Trabajadores de Ence ante el cartel electoral de Pedro Sánchez en Ferraz
Trabajadores de Ence ante el cartel electoral de Pedro Sánchez en Ferraz
EL FUTURO DE LA CELULOSA EN LA RÍA

Trabajadores de Ence llevan su protesta a la sede del PSOE en Ferraz

Reclaman a Pedro Sánchez que «no dé la espalda a las más de 5.100 familias que se verían afectadas»

SantiagoActualizado:

Unos 500 trabajadores de Ence y de las empresas y contratas vinculadas a la planta de la compañía en Pontevedra se han manifestado este miércoles ante la sede central del PSOE, en la madrileña calle Ferraz, para reclamar al Gobierno que «no dé la espalda a las más de 5.100 familias que se verían afectadas» por el cierre de esta biofábrica.

Según ha detallado a Europa Press, el presidente del comité de empresa, Ignacio Acuña, desde Galicia han llegado 6 autobuses, a los que se han sumado los trabajadores de las oficinas de Madrid y del sector forestal en Pontevedra. Acuña ha explicado que debido al ciclo productivo de 24 horas de la fábrica en Pontevedra, dos turnos completos no han podido desplazarse hasta Madrid. Aun así, ha cifrado entre 400 y 500 los asistentes a la manifestación en Ferraz.

El presidente del comité de empresa de Ence ha trasladado también su «repulsa» a que «cada vez que hay elecciones nuestros puestos son moneda de cambio», lo que explicaría su presencia en la sede del PSOE a tan solo cuatro días de unos comicios generales.

Con pancartas en las que se podía leer «No se ponga nervioso Sr. Sánchez, que Ence en Pontevedra se queda», «Sánchez papagayo, mintireiro do carallo», «Ence sí, paro no», «Pedro Sánchez, presidente del paro» o incluso algunas más allá del motivo de la protesta como «PSOE lamecús do nacionalismo» o «Diputados socialistas, obreros offshore», los trabajadores han mostrado su «indignación» ante el cambio de criterio del Gobierno que podría conllevar el cierre de la fabrica.

En concreto, este cambio de criterio por parte del Gobierno en los procedimientos abiertos en la Audiencia Nacional para la prórroga de la concesión a Ence en la ría de Pontevedra se conoció a mediados del pasado mes de marzo, lo que comprometía el visto bueno que había recibido la compañía en enero de 2016 por parte del anterior Ejecutivo.

En concreto, el abogado del Estado desistió de la defensa de la prórroga a Ence al considerar que ésta no fue «conforme a derecho». Su argumentación se basa en «el plazo máximo» fijado por el Consejo de Estado de la concesión para 75 años, sin que se pueda sobrepasar ese límite. En 1958 se estableció una concesión de 75 años que caduca en 2033, por lo que el abogado del Estado considera que la prórroga otorgada en 2016 por 60 años -hasta 2073- no sería conforme a derecho.

Según las cifras de la Confederación Española de Organizaciones Empresariales (CEOE) y la Confederación de Empresarios de Pontevedra (CEP), de la biofábrica de Pontevedra dependen de forma directa e indirecta más de 5.100 familias, con una plantilla fija de 400 empleados.

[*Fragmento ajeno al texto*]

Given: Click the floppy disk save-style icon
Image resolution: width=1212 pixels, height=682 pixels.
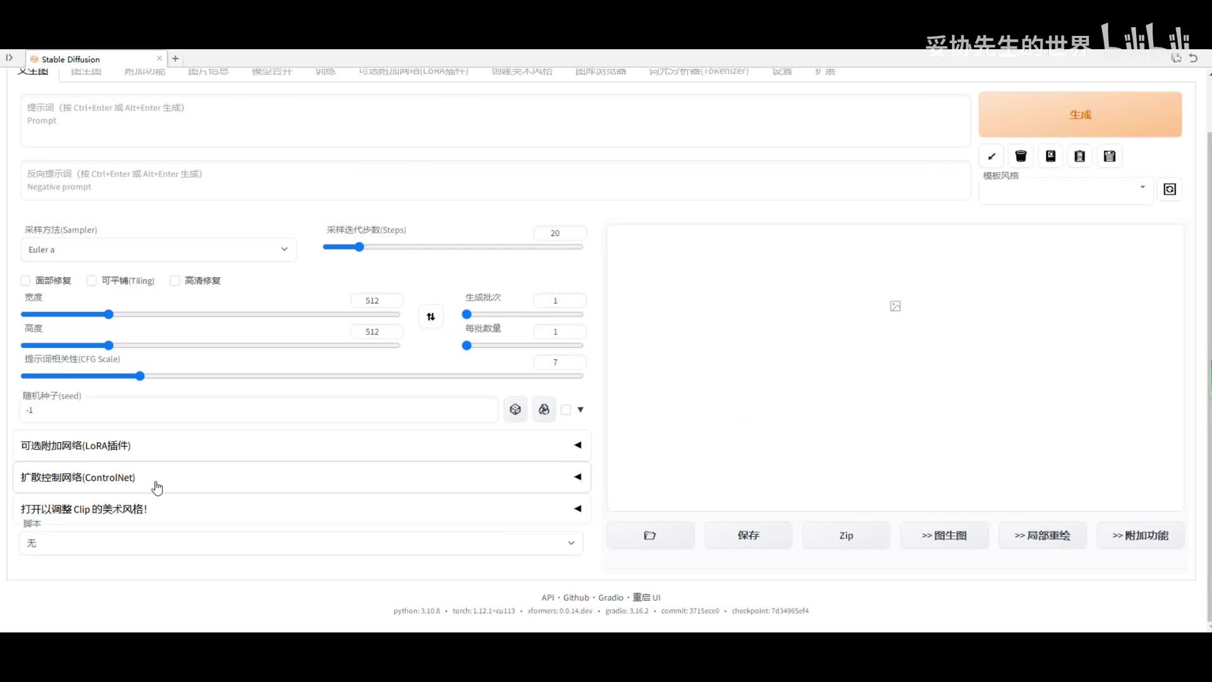Looking at the screenshot, I should pyautogui.click(x=1109, y=156).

A esa plantilla se unen 2.700 puestos de trabajo de contratistas del área industrial, logística y del transporte, así como más 2.100 empleos en el sector forestal de Galicia que dependen directamente de la actividad de Ence-Pontevedra.

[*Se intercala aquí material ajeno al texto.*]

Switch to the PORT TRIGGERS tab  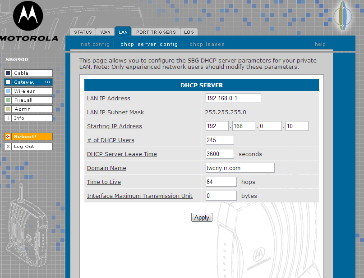pos(156,32)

Además, la celulosa de Ence supone la mitad del tráfico del Puerto de Marín, ya que se exporta el 95% de la producción. En total, Ence aporta un 28% del PIB de Pontevedra y supone más de 33 millones de euros en impuestos a las arcas públicas.

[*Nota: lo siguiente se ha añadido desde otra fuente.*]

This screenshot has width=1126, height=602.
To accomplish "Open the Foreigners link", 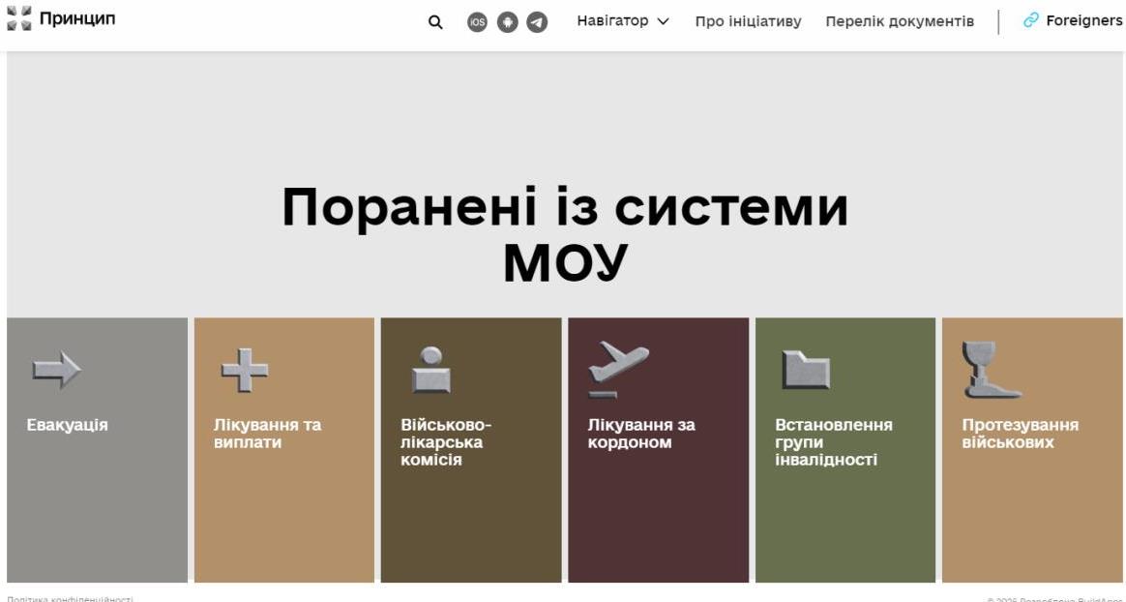I will coord(1074,21).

Por su parte, el Gobierno defiende que la planta de Ence está en un espacio público marítimo-terrestre y que el tema sigue judicializado, por lo que considera «hay que seguir la Ley» y esperar a que se conozca la resolución judicial, según señaló la portavoz del Gobierno, Isabel Celáa, el pasado viernes tras el Consejo de Ministros.